Work to be completed:
Write out each entry below exactly. Do not include the images.

Stored items from a collection
---+---

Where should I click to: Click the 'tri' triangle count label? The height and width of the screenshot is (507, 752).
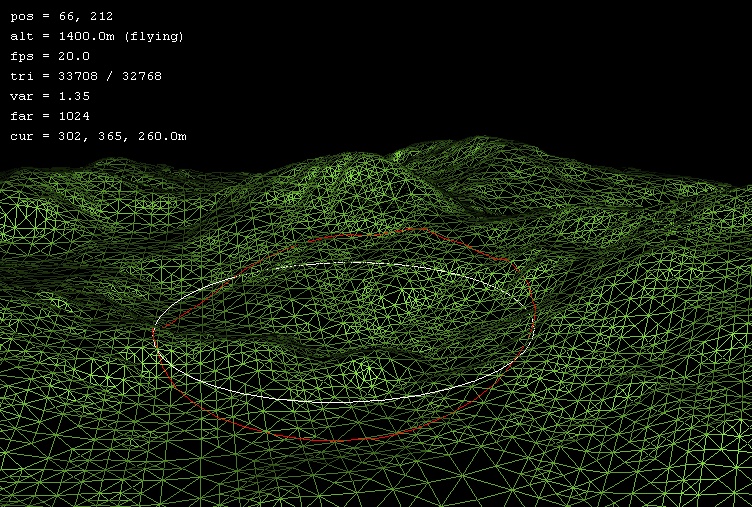coord(21,76)
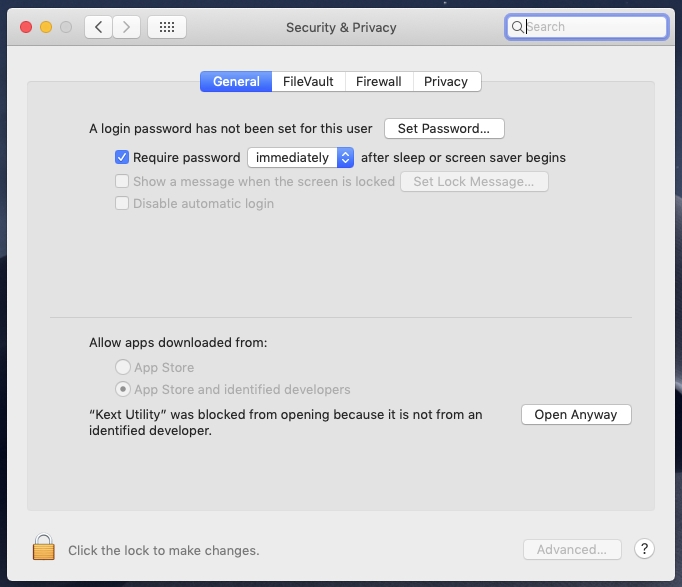682x587 pixels.
Task: Switch to the FileVault tab
Action: (x=308, y=81)
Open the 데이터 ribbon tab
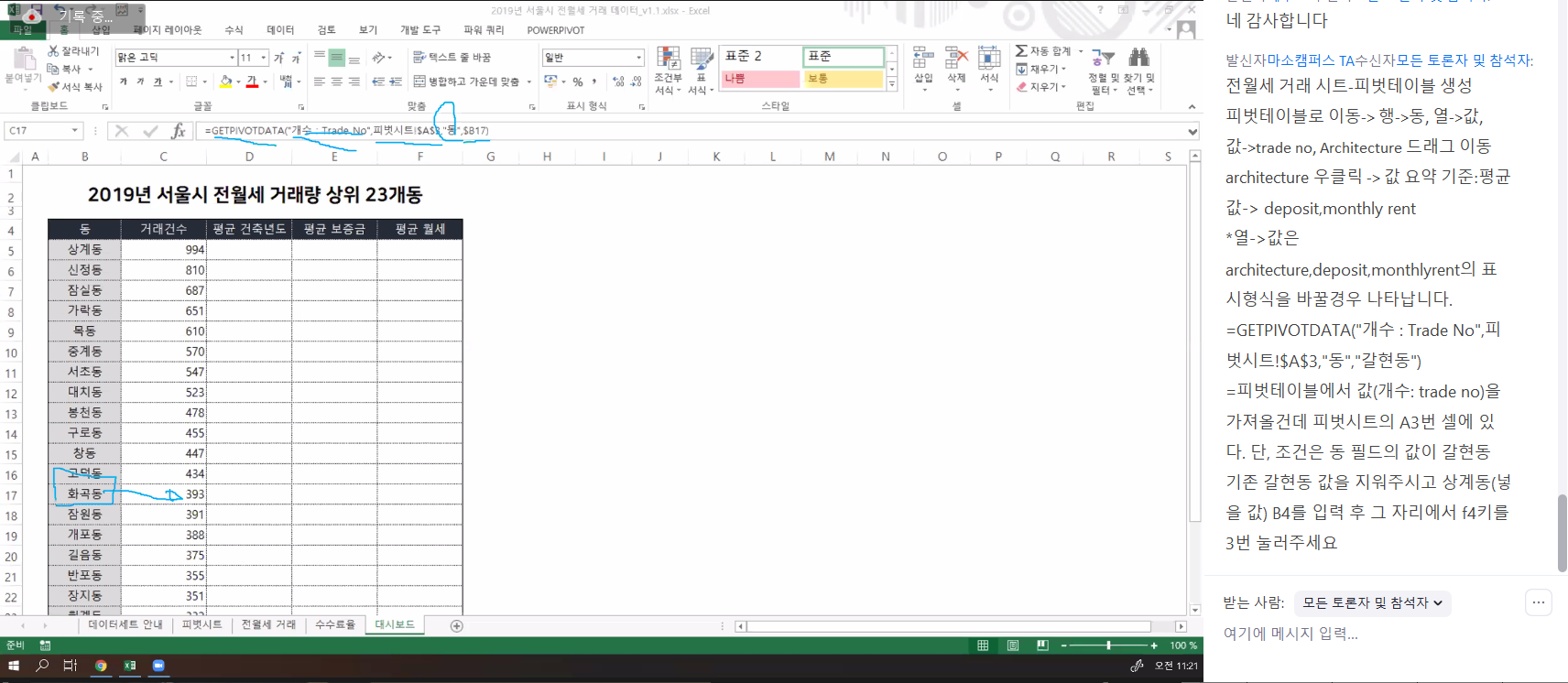 pyautogui.click(x=280, y=30)
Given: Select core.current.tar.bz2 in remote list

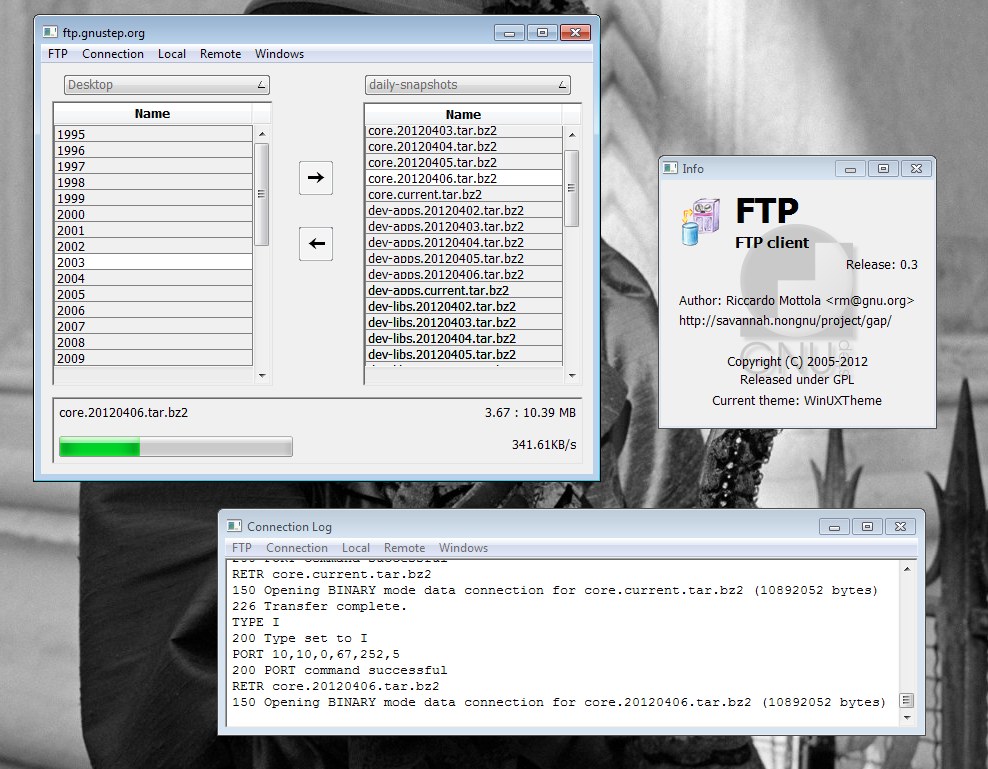Looking at the screenshot, I should 464,194.
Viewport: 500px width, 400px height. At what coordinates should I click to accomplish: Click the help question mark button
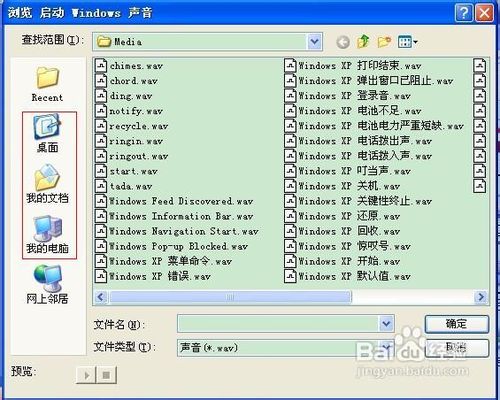464,13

---+---

Reply:
Where should I click to: Click the 'tri' triangle count label? The height and width of the screenshot is (507, 752).
coord(21,76)
682x587 pixels.
Task: Switch to the FileVault tab
Action: (x=308, y=81)
Open the 데이터 ribbon tab
 pyautogui.click(x=280, y=30)
Given: Select core.current.tar.bz2 in remote list

Looking at the screenshot, I should 464,194.
Viewport: 500px width, 400px height. At what coordinates should I click to accomplish: Click the help question mark button
464,13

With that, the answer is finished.